* **DATASET RECORDS**
☆ ☆ ☆ ☆ ☆
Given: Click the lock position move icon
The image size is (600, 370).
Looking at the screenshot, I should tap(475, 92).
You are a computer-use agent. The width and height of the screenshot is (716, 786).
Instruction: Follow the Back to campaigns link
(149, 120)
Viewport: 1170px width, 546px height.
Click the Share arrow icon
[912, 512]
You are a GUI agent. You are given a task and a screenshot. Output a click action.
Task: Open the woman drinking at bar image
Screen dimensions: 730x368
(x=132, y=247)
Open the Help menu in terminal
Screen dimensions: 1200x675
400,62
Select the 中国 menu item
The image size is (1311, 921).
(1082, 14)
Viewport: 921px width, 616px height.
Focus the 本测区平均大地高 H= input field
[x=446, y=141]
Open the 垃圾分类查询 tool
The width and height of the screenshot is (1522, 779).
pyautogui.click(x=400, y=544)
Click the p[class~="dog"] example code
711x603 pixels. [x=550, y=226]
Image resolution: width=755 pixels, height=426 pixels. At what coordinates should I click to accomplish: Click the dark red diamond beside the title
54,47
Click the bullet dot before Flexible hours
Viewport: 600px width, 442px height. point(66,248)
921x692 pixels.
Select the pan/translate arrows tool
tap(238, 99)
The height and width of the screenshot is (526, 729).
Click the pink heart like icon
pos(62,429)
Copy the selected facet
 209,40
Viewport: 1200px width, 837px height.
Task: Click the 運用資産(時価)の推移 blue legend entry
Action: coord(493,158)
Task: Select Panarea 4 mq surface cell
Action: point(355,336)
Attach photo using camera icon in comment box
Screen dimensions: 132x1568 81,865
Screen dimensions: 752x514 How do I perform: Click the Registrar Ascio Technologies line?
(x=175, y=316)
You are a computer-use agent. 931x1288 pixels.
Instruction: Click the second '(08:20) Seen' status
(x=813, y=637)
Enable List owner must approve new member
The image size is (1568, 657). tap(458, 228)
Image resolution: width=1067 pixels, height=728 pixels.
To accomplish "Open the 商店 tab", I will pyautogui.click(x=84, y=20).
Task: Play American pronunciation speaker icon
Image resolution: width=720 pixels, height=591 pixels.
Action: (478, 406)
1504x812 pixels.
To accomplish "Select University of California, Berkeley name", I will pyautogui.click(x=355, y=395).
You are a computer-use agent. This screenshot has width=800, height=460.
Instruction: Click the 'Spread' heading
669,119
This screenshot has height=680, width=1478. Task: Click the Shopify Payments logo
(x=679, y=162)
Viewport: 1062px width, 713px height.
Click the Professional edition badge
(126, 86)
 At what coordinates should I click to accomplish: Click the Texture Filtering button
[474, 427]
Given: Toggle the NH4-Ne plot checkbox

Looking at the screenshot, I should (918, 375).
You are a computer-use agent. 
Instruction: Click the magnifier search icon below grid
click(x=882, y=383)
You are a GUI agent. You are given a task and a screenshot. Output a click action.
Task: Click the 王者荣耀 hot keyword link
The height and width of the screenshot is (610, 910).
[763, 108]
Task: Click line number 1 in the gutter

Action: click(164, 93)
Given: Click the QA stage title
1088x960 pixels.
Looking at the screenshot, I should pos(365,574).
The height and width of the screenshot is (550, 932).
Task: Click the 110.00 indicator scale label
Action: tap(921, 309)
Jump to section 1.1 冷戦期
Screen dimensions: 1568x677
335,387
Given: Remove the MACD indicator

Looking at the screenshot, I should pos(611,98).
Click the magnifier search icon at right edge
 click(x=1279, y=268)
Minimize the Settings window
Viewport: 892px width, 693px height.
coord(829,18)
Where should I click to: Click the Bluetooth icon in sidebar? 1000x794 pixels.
☆ ☆ ☆ ☆ ☆
* **THE TASK**
Whenever a line in the material above holds the string "will", copy that line in full.

* **ANSWER FOR THIS EXERCISE**
To accomplish "Open the 商店 tab", I will pyautogui.click(x=84, y=20).
To accomplish "Select University of California, Berkeley name", I will pyautogui.click(x=355, y=395).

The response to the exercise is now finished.